According to crude oil and condensate production report, this translates to an average of about 1.46 million barrels per day, placing it below its 1.5 million barrels per day crude oil quota set by the Organisation of Petroleum Exporting Countries (OPEC), thus achieving about 97 per cent of the quota during the 10-month period.
A breakdown of the figures shows that the highest crude oil production, being 47.70 million barrels was recorded in January, while February was the weakest month at 41.02 million barrels.
Output recovered in March and April and remained relatively strong through May, June, and July before easing in August and September. Crude oil production in October stood at 43.44 million barrels.
In addition to crude oil, Nigeria produced 60.55 million barrels of condensate between January and October. This comprised 17.38 million barrels of blended condensate and 43.17 million barrels of unblended condensate, reflecting the growing role of condensates in supporting overall oil output.

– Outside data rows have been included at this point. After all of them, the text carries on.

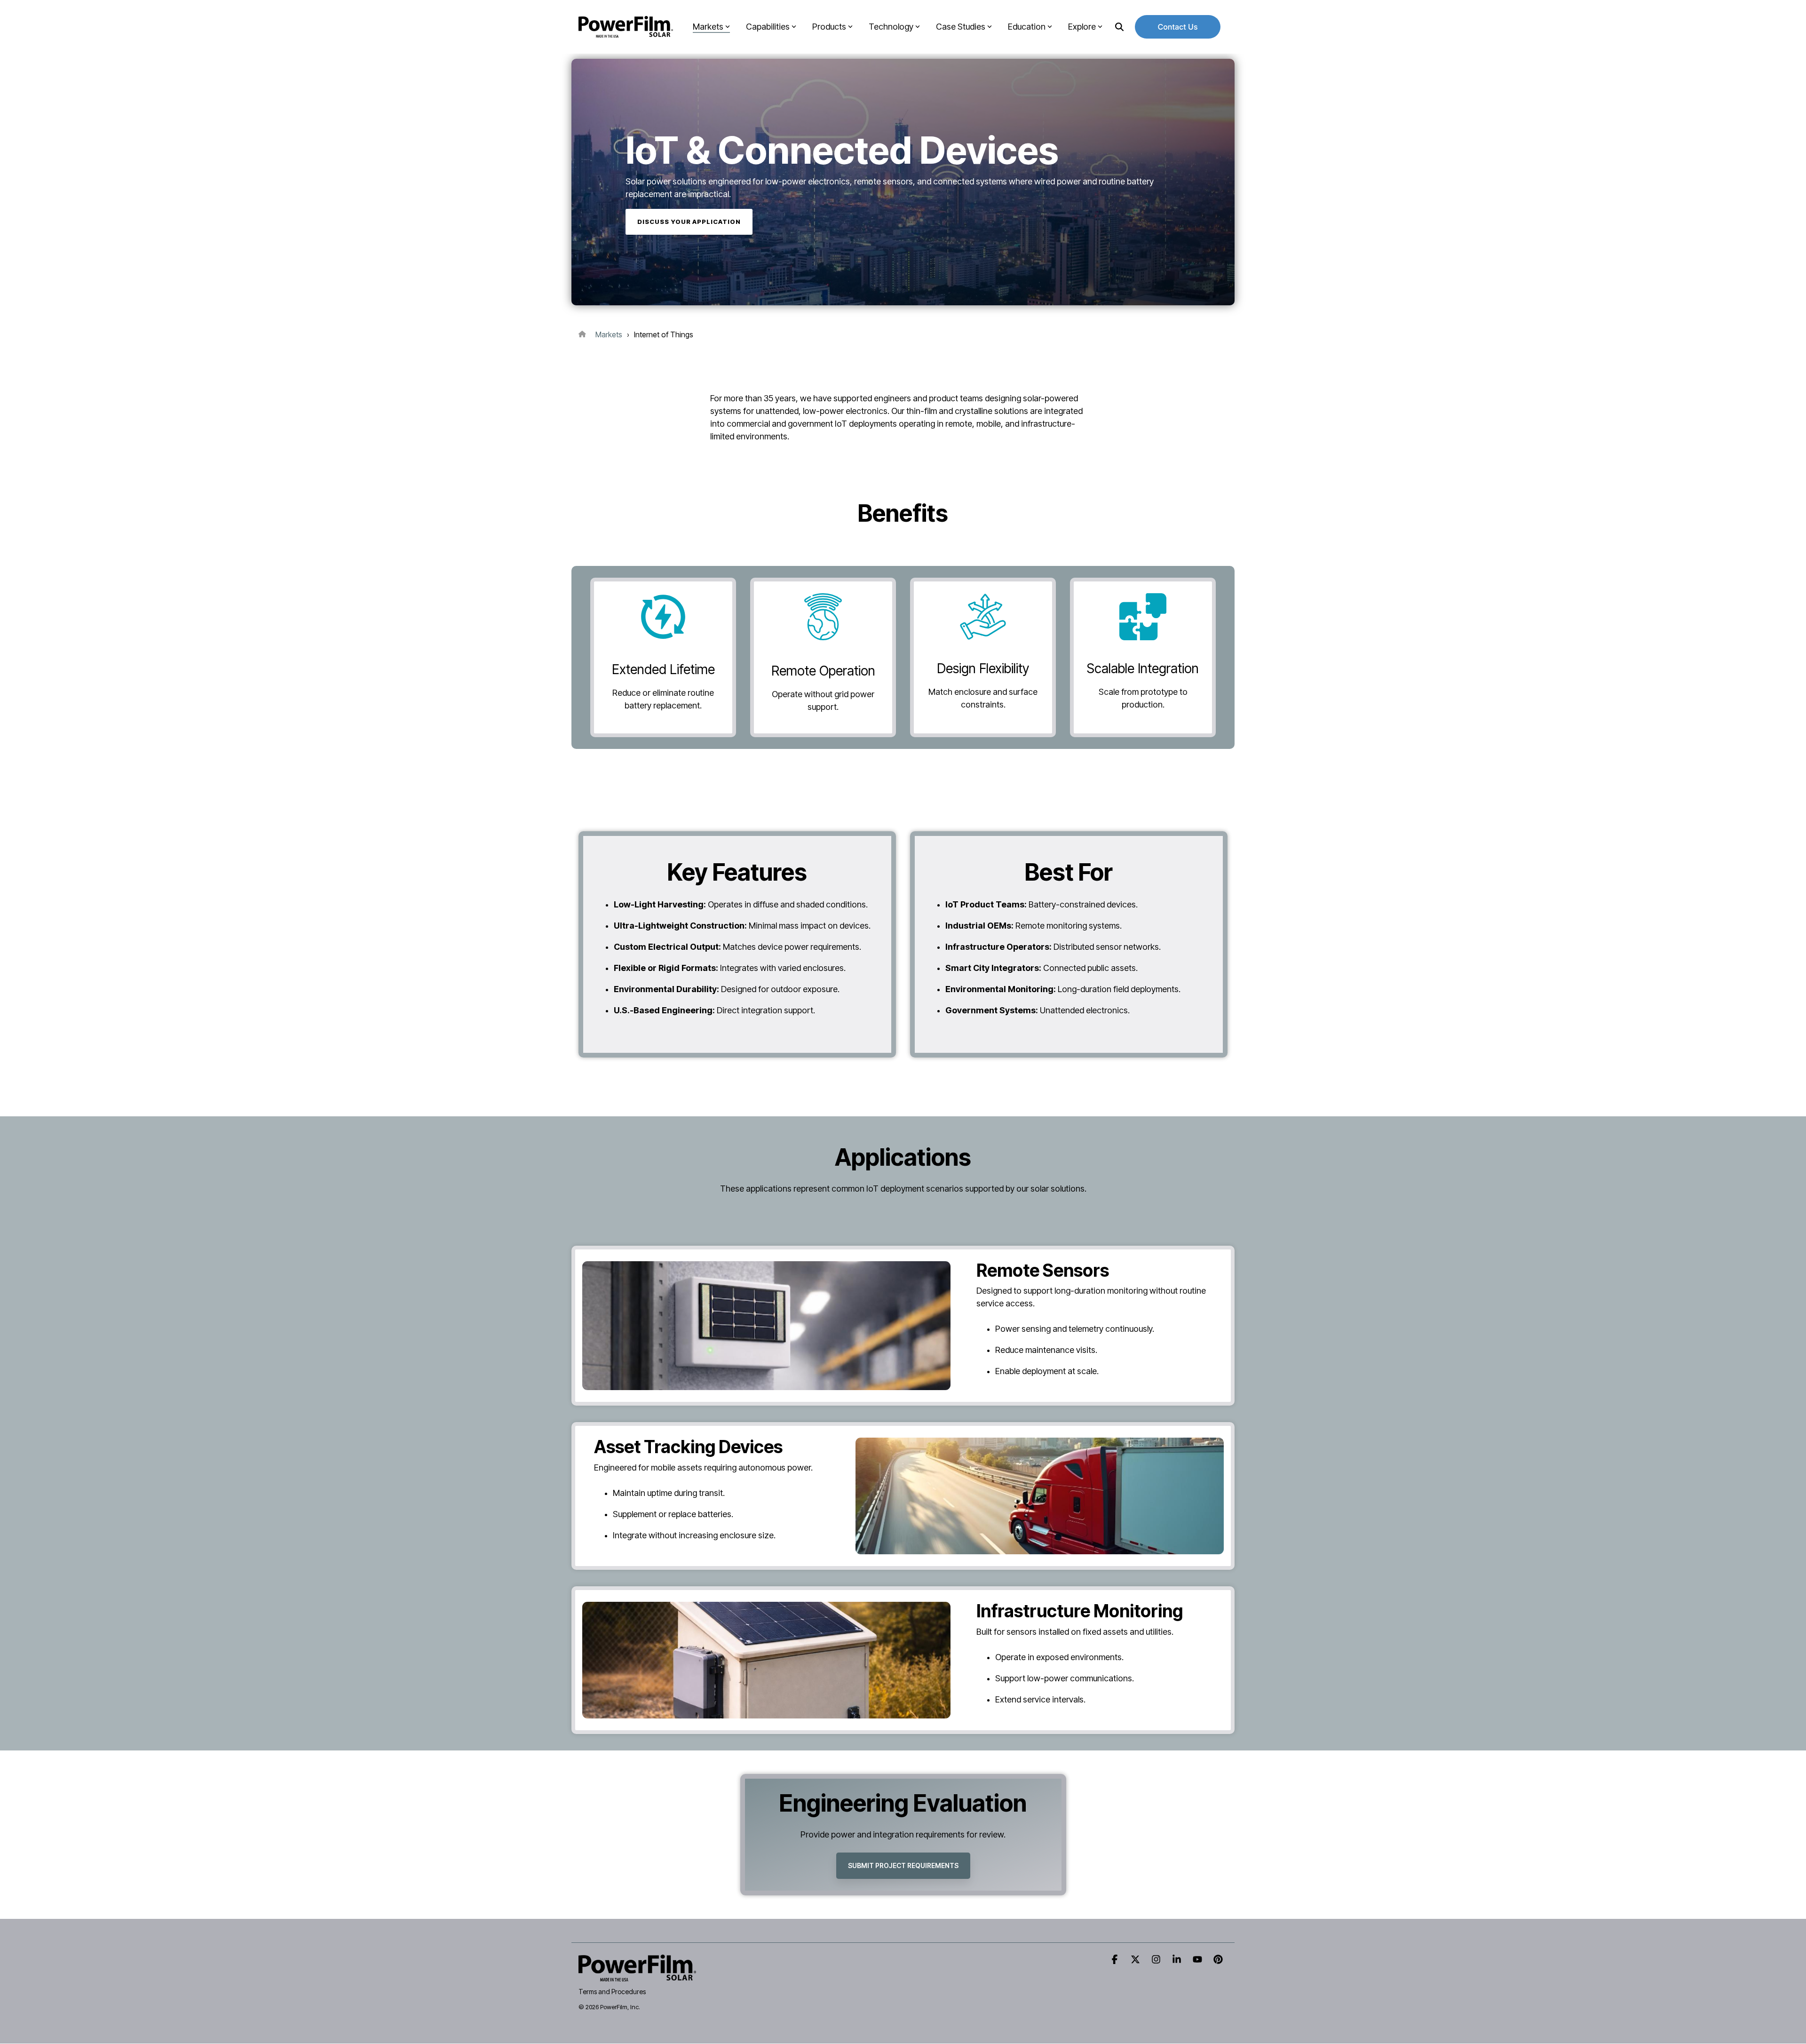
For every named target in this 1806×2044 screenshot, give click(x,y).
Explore (1082, 27)
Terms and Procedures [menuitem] (612, 1992)
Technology (891, 27)
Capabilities (768, 27)
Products (829, 27)
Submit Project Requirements (903, 1865)
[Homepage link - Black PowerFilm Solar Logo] (637, 1976)
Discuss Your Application (689, 221)
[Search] (1119, 27)
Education (1027, 27)
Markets (708, 27)
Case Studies (960, 27)
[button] (1116, 1960)
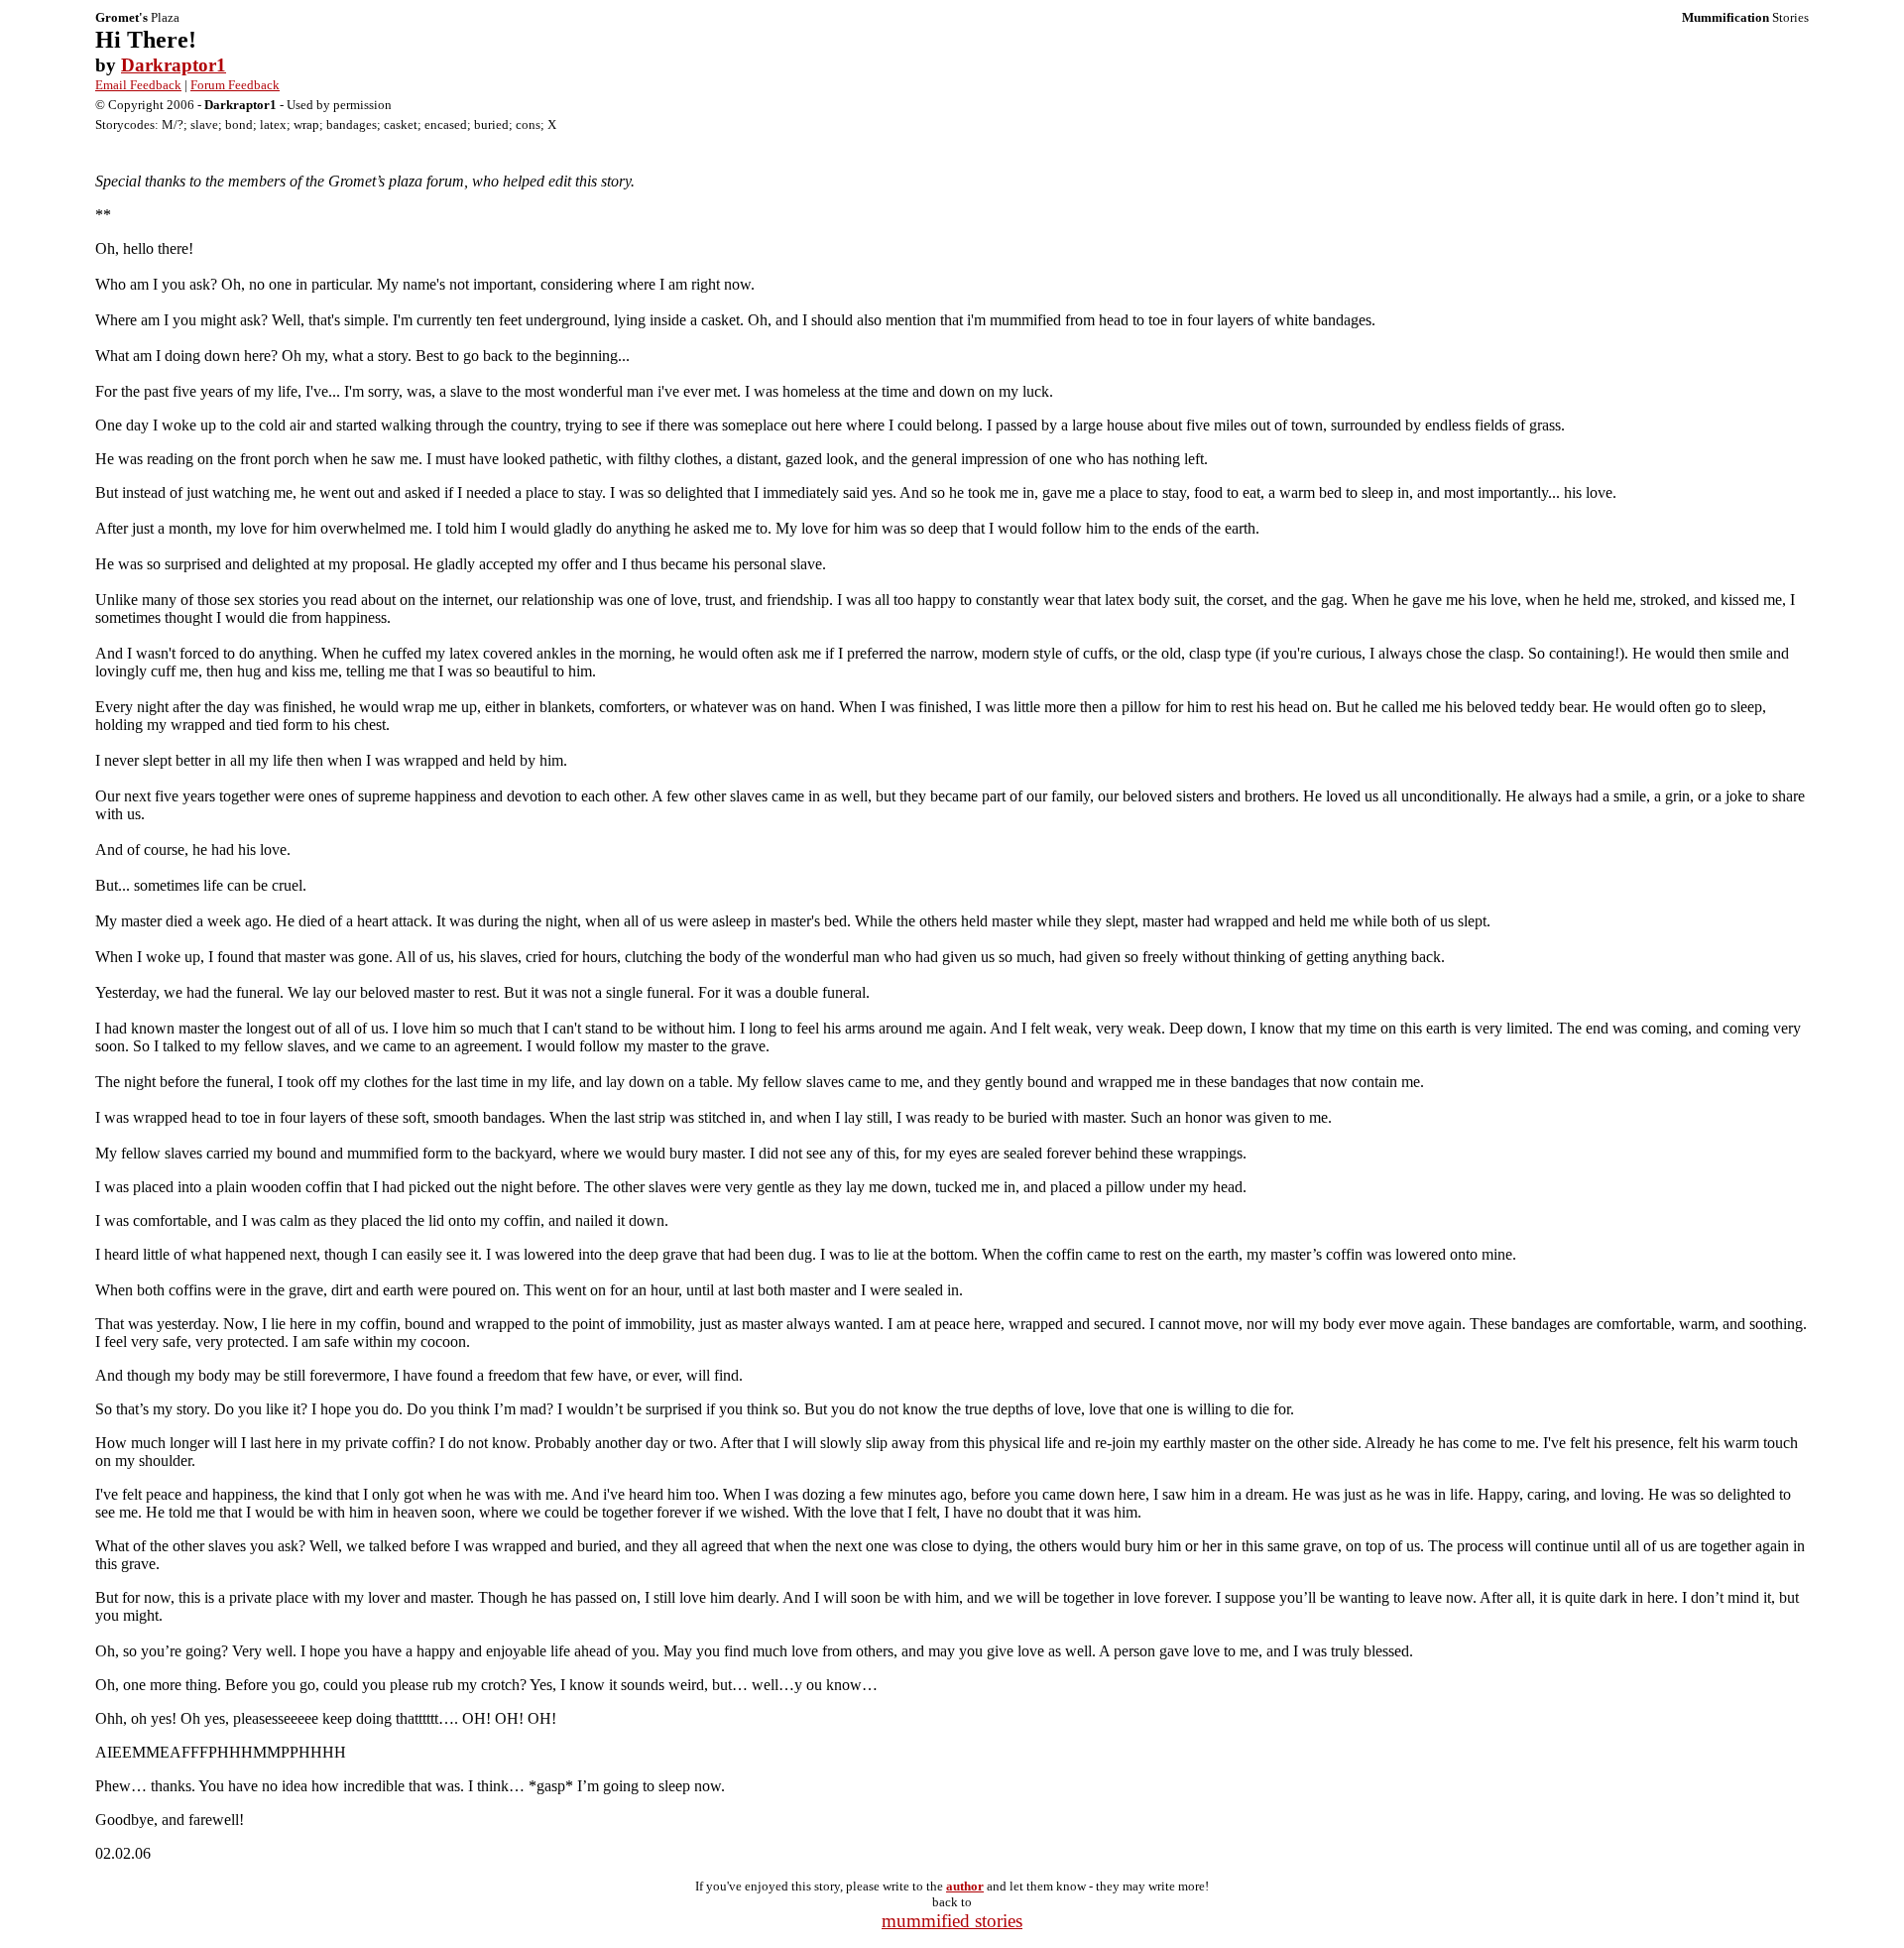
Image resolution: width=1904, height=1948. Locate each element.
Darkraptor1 (173, 65)
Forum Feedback (235, 84)
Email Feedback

Combined crude oil and condensate production during the period amounted to 503.79 million barrels, equivalent to an average total oil production of about 1.66 million barrels per day.
However, this performance fell short of the Federal Government’s 2025 budget oil production benchmark of over two million barrels per day, which covers both crude oil and condensate.
At an average of 1.66 million barrels per day, Nigeria underperformed the budget target by about 340,000 barrels per day, representing a shortfall of roughly 17 per cent, despite condensate volumes boosting headline production.
Data from the commission show that average daily oil production in October stood at 1.60 million barrels per day, comprising 1.40 million barrels per day of crude oil and about 196,000 barrels per day of condensate. This placed Nigeria’s crude oil output for the month at 93 per cent of its OPEC allocation.
The continued gap between actual production and both OPEC and budget benchmarks has implications for government revenue and foreign exchange earnings, as crude oil exports remain a major source of fiscal funding.